I am new to this site, so sorry if this is not quite the right way to post this inquiry, but i was wondering about opinions on the best available (or otherwise known) production of Onegin, say post 1985.


----------



## howlingfantods (Jul 27, 2015)

There's Temirkanov's with Leiferkus and Novikova that's very good--early 1980s I think. Traditional staging, young attractive performers, excellent singing. 

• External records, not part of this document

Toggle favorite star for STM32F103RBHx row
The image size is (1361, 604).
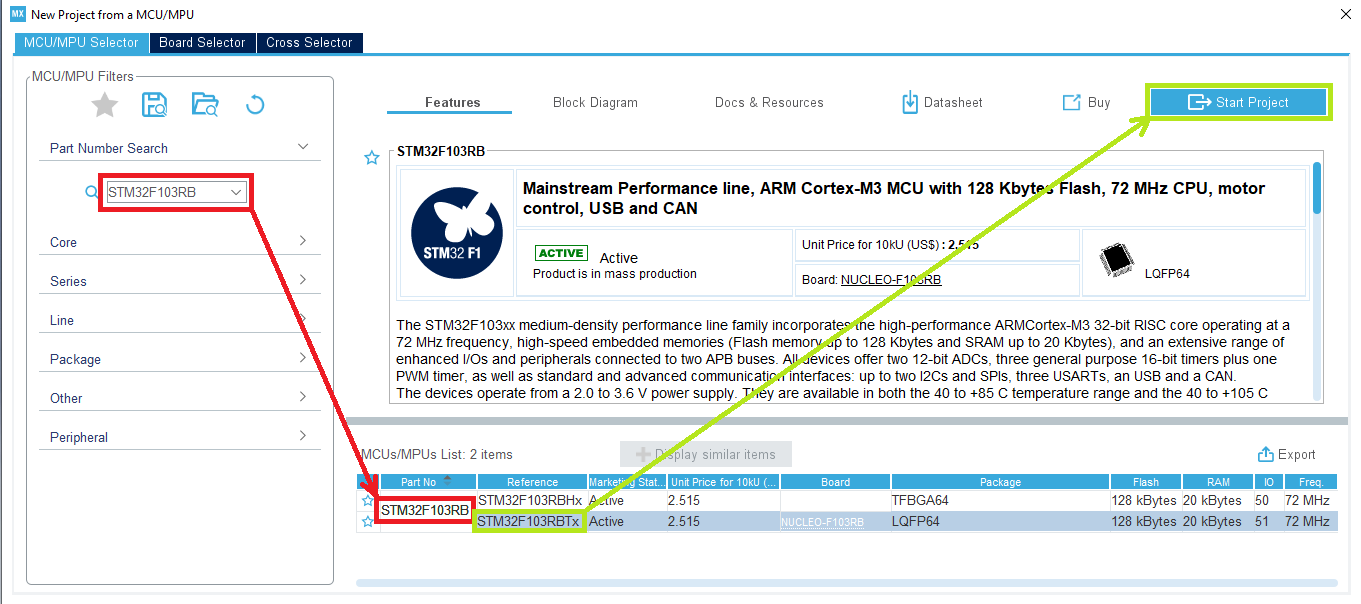coord(368,500)
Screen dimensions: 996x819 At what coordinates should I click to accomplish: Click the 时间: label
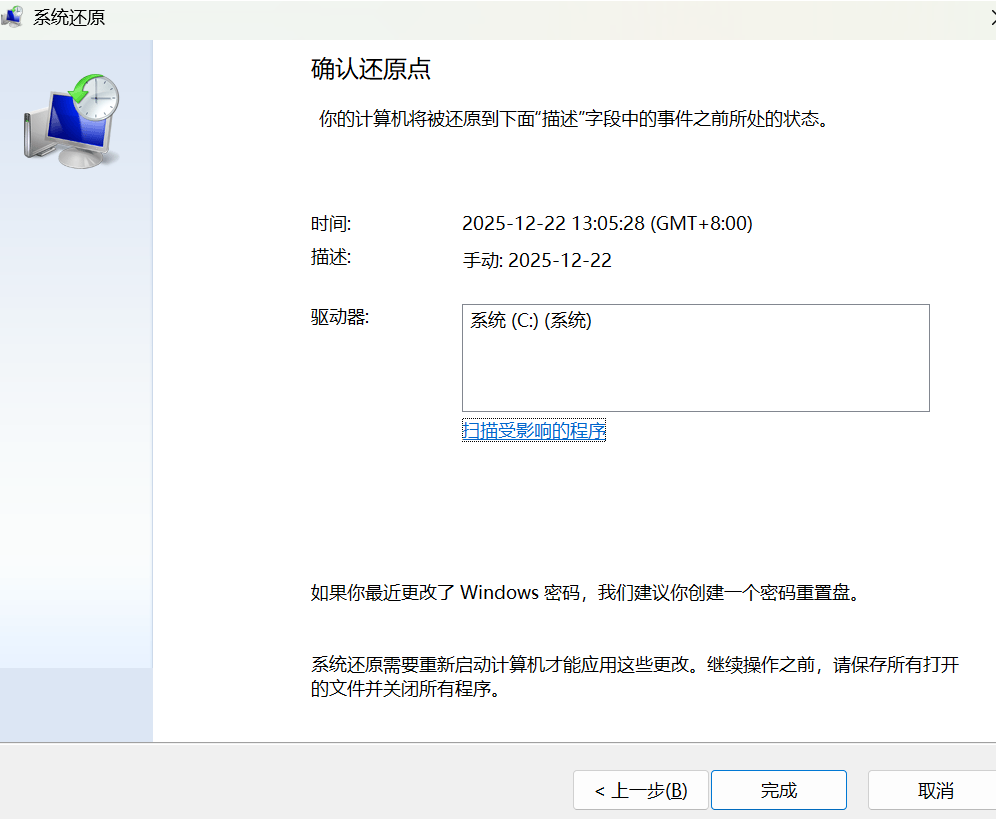pos(331,224)
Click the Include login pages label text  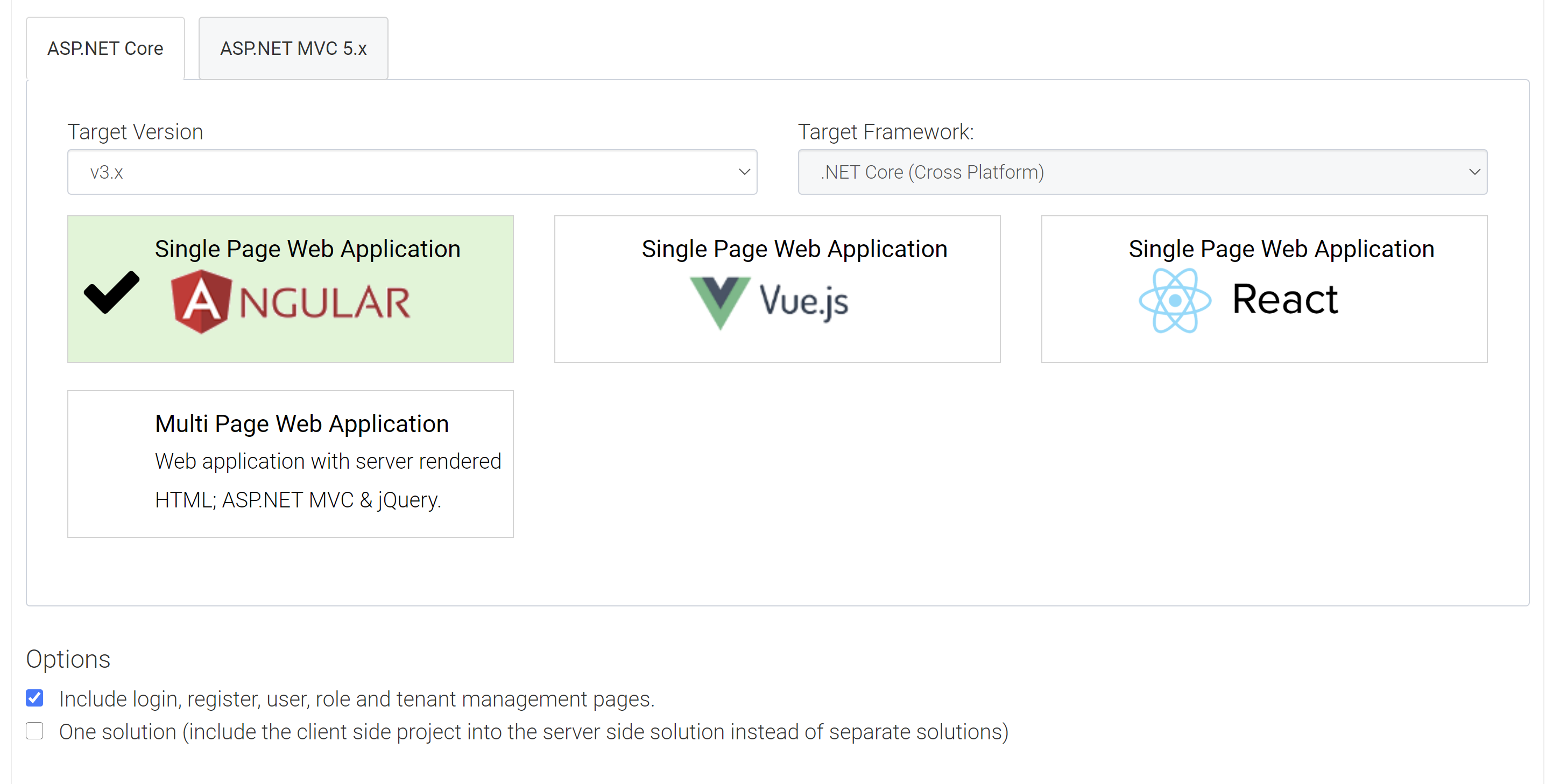point(357,699)
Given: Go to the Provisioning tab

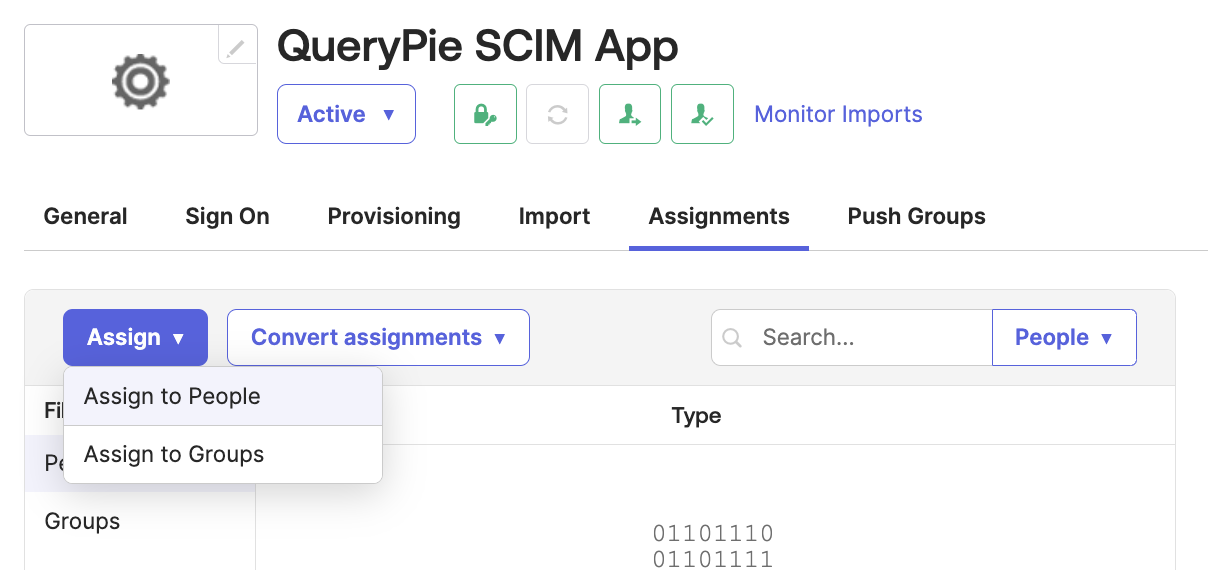Looking at the screenshot, I should [x=394, y=217].
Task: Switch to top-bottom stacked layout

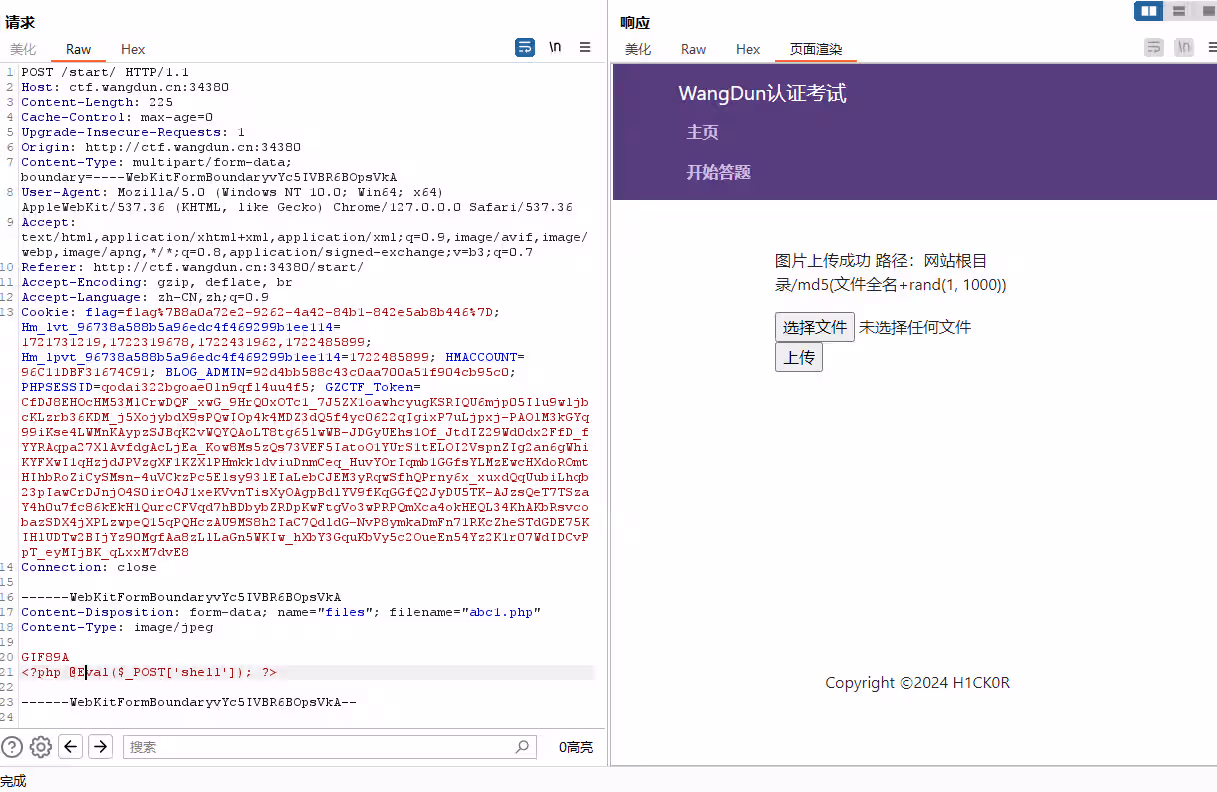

Oh for people who are amused by performers with the same names as their characters, here's one--that is Tatiana Novikova playing Tatiana.


----------



## nina foresti (Mar 11, 2014)

focile/hvorostovsky/shicoff
fleming/hvorostovsky/vargas


----------



## Sieglinde (Oct 25, 2009)

The Met 2007 one is definitely worth it, it's magical. One of the best opera stagings I know.


----------



## annaw (May 4, 2019)

Yes! Fleming and Hvorostovsky in Met's 2007 production are absolutely wonderful. I know some people don't like the simple staging but I didn't mind at all. Hvorostovsky really had the right Slavic charisma for the role and both singers are also great actors.


----------



## The Conte (May 31, 2015)

Are you wanting a film of the opera on DVD or Blu Ray? In which case I second the Mariinsky version conducted by Termikanov (if you can find it) Howlingfantods suggests above. A more modern recording (and therefore with better sound and picture quality) is the one from the Met with Kwiecen and Netrebko, it's devastating.

N.


----------



## Rogerx (Apr 27, 2018)

Cat from hell said:


> I am new to this site, so sorry if this is not quite the right way to post this inquiry, but i was wondering about opinions on the best available (or otherwise known) production of Onegin, say post 1985.


Why post 1985 if I may ask.?


----------